From the new Reader's Digest book 21-Day Tummy, these recipes are made with foods that help digestion and also work to shrink your stomach.
Twice-Baked Potatoes
Hands-on Time: 20 minutes
Total Time: 30 minutes
Makes: 4 servings
• 2 russet (baking) potatoes (8 ounces each)
• 2 teaspoons extra-virgin olive oil
• 2 teaspoons chia seeds
• 1 large red bell pepper, diced
• 1/4 teaspoon salt
• 1/4 teaspoon black pepper
• 1/4 cup plus 2 tablespoons grated Parmesan cheese
1. Pierce the potatoes and microwave on high for 7 to 10 minutes
(depending on the oven), or until firm-tender. Let sit for 2 minutes,
then halve lengthwise and set aside until cool enough to handle.

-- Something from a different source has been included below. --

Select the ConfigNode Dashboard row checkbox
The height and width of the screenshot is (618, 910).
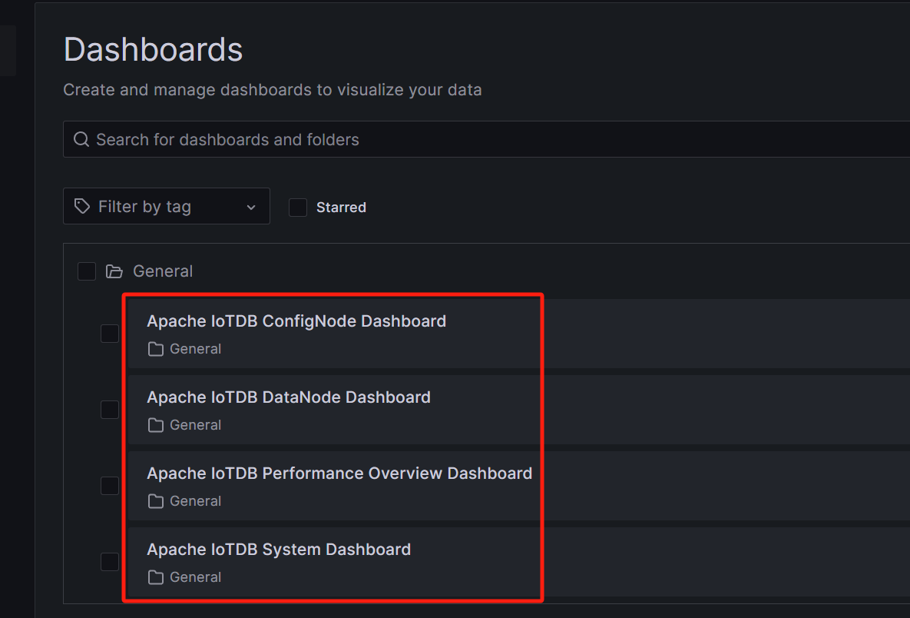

2. Meanwhile, in a medium nonstick skillet, heat the oil over
medium-high heat. Add the chia seeds and cook for 1 minute to toast. Add
the bell pepper, salt, and black pepper and cook for 3 to 5 minutes or
until softened.
3. Preheat the broiler.
4. Scrape the potato flesh into a bowl, leaving a 1/4-inch shell
behind. Add the bell pepper mixture and 1/4 cup cheese to the bowl and
mash in.
5. Place the potato shells on a baking sheet. Spoon the filling back
into the potato shells. Sprinkle with the 2 tablespoons cheese and
broil for several minutes to brown the cheese.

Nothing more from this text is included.